Pole position verde

Campeão da Fórmula E, Lucas Di Grassi acredita em futuro com veículos elétricos nas ruas e no ar

Marcos Candido De Ecoa, em São Paulo (SP) Divulgação

Lucas di Grassi é ex-piloto da Fórmula 1 e campeão da categoria só com carros elétricos, a Fórmula E. No futuro, prevê que ônibus, motocicletas, patinetes, bicicletas, caminhonetes e carros particulares sejam elétricos iguais ao carro que o tornou campeão. As cidades serão, acredita ele, mais silenciosas, menos perigosas e poluídas. Em duas décadas, pode haver até um carro voador no céu, aposta.
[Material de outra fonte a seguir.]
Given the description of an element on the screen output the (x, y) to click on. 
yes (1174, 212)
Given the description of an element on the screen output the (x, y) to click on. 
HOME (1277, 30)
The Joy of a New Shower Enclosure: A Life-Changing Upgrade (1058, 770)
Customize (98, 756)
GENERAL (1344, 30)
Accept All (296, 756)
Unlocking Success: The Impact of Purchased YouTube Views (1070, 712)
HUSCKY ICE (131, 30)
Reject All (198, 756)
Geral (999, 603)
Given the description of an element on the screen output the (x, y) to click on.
E elétrico. "Será mais barato do que um helicóptero e um pouco mais caro do que um Uber."

Nascido em São Paulo e morador de Mônaco, di Grassi defende que as fontes renováveis brasileiras, como as hidrelétricas, eólicas e solares podem ajudar o país a estimular o fim dos carros movidos a combustível fóssil, que usam petróleo e emitem poluentes na atmosfera, e criar uma cadeia sustentável e renovável. O mesmo objetivo está na agenda de grandes poluentes, com os Estados Unidos, Europa e China.
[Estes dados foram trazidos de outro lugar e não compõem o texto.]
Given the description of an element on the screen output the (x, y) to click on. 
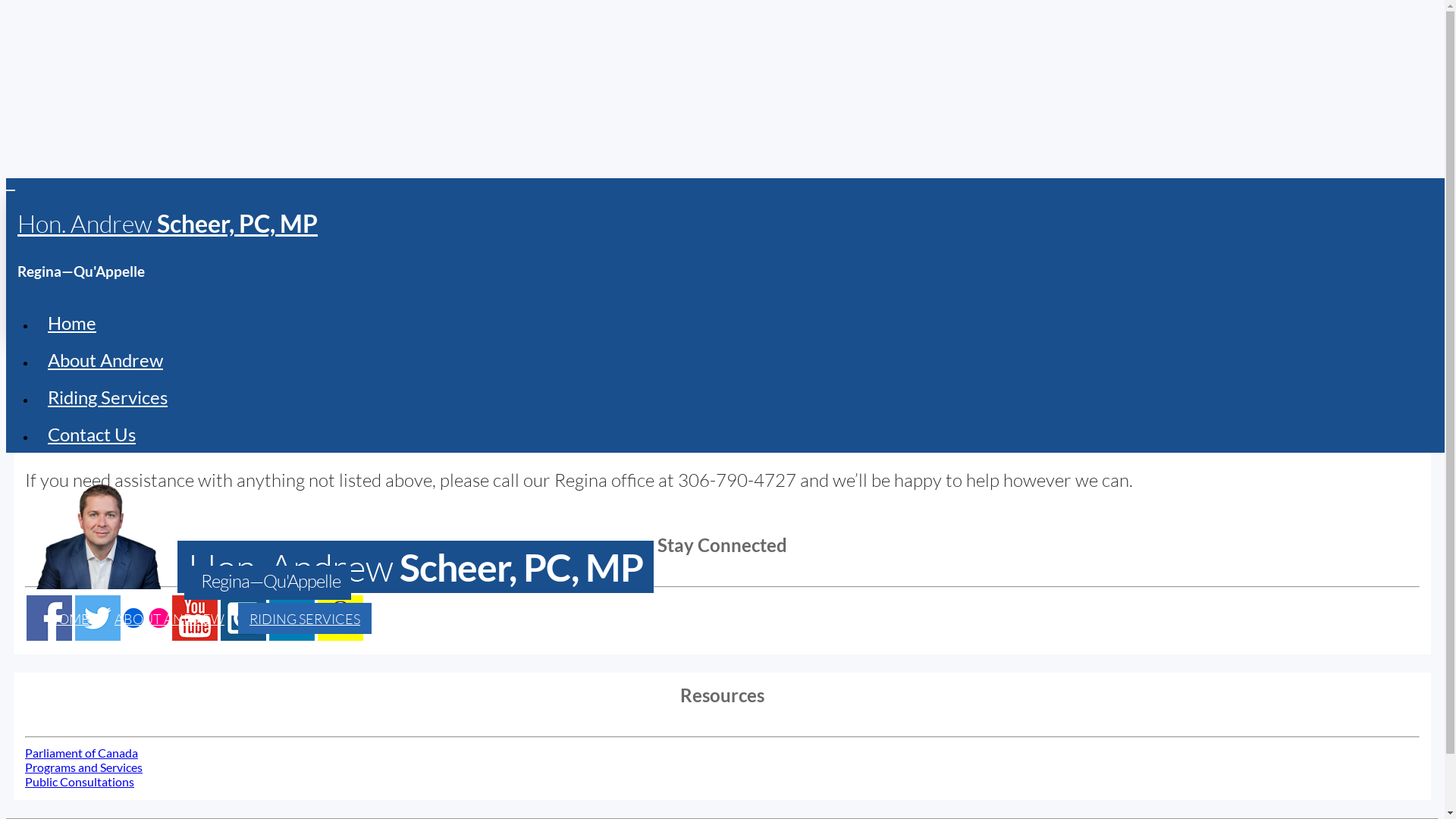
Contact Us Element type: text (743, 433)
About Andrew Element type: text (743, 359)
Riding Services Element type: text (743, 396)
HOME Element type: text (68, 618)
ABOUT ANDREW Element type: text (169, 618)
Programs and Services Element type: text (83, 766)
Hon. Andrew Scheer, PC, MP Element type: text (167, 223)
Parliament of Canada Element type: text (81, 752)
Public Consultations Element type: text (79, 781)
Home Element type: text (743, 322)
CONTACT US Element type: text (427, 618)
RIDING SERVICES Element type: text (304, 618)
Given the description of an element on the screen output the (x, y) to click on. 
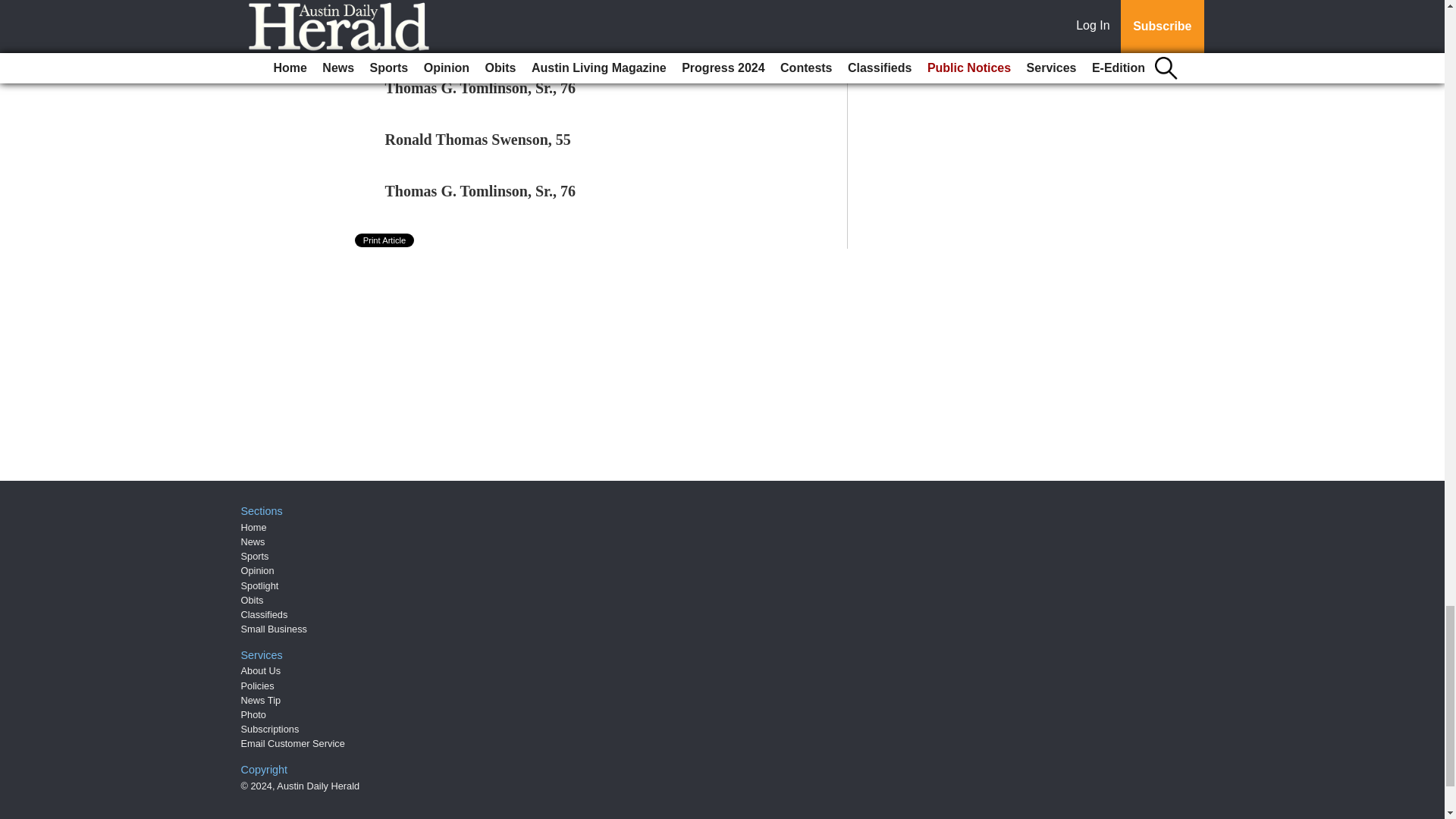
Ronald Thomas Swenson, 55 (477, 139)
054843-F1 (418, 36)
Thomas G. Tomlinson, Sr., 76 (480, 190)
Thomas G. Tomlinson, Sr., 76 (480, 87)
Segundo ele, seria preciso aliar governo com a iniciativa privada para criar pontos de recarga, competição entre empresas e isenção de taxas para baratear o veículo eletrificado. O piloto de 37 anos foi a Brasília apresentar ideias a ministros, mas acredita que nem Jair Bolsonaro (PL) nem os governos anteriores de Dilma Rousseff (PT), Lula (PT) e Fernando Henrique Cardoso (PSDB) lideraram o país para uma energia mais verde.

Para Ecoa, di Grassi aponta caminhos para chegar a um futuro mais sustentável. "No futuro, [ter um carro a combustão] vai ser igual fumar no avião."
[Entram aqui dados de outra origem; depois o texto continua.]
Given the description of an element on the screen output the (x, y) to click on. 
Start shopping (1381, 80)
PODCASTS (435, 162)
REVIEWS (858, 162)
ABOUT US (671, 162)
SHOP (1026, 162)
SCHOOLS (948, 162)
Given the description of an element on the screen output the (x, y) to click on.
Audi Communications Motorsport/Divulgação Audi Communications Motorsport/Divulgação

Ecoa - Se a gente continuar usando carros movidos a combustível fóssil, o mundo vai acabar?

Lucas di Grassi - Não. Os carros não são toda a poluição na terra e eu ainda não acho 100% sustentável ter um carro elétrico de 4 toneladas usado para transportar uma pessoa de 80 kg. Um carro como esse precisa derreter aço, alumínio, cobre, níquel, cobalto. A energia consumida por quilômetro é muita alta. As pessoas pensam que é só usar carro elétrico, parar de comer carne e [vai ser sustentável]. Não é assim. É preciso olhar a sustentabilidade de uma forma geral, desde a cadeia produtiva. No Brasil, se tivesse infraestrutura e segurança, uma bicicleta elétrica seria bem melhor do que um trajeto feito por carro, mesmo elétrico. Sustentabilidade também é diferente de poluição. Um carro movido a etanol é carbono neutro, por exemplo, pois vem da cana-de-açúcar, mas você morre asfixiado igual a um carro a gasolina se ligá-lo. Ele também produz monóxido de carbono, dióxido de nitrogênio.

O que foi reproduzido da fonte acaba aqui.